## Short task
Return, unchanged, the part of the records that opens with the line containing "This screenshot has height=1101, width=1643." and closes with the line containing "coord(440,11)", both lines included.
╔══
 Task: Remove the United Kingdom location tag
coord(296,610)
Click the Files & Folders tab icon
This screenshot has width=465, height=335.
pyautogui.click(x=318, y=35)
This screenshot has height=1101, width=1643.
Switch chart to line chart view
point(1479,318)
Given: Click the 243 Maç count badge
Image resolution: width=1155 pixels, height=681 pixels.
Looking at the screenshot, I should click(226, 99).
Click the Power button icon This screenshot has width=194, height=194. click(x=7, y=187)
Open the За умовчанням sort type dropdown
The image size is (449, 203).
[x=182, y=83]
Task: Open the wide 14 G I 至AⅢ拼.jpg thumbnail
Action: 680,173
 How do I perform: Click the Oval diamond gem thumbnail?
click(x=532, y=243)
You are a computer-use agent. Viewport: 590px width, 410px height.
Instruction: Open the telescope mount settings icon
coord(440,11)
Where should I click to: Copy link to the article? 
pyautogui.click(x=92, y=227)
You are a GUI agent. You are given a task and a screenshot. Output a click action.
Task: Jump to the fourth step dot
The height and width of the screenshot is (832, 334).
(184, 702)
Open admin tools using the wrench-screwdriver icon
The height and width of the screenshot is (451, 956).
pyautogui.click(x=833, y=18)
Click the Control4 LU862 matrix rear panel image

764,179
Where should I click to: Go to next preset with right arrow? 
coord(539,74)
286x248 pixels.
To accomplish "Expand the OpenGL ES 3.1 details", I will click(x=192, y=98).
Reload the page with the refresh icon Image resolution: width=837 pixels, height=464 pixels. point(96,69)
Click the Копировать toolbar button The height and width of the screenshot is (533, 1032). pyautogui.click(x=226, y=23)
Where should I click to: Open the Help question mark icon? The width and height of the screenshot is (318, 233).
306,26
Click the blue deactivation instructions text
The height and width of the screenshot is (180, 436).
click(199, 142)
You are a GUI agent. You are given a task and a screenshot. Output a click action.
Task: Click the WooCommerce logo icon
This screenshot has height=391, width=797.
╚══
## Solution to this task
This screenshot has height=1101, width=1643.
Switch chart to line chart view
point(1479,318)
Given: Click the 243 Maç count badge
Image resolution: width=1155 pixels, height=681 pixels.
Looking at the screenshot, I should click(226, 99).
Click the Power button icon This screenshot has width=194, height=194. click(x=7, y=187)
Open the За умовчанням sort type dropdown
The image size is (449, 203).
[x=182, y=83]
Task: Open the wide 14 G I 至AⅢ拼.jpg thumbnail
Action: 680,173
 How do I perform: Click the Oval diamond gem thumbnail?
click(x=532, y=243)
You are a computer-use agent. Viewport: 590px width, 410px height.
Instruction: Open the telescope mount settings icon
coord(440,11)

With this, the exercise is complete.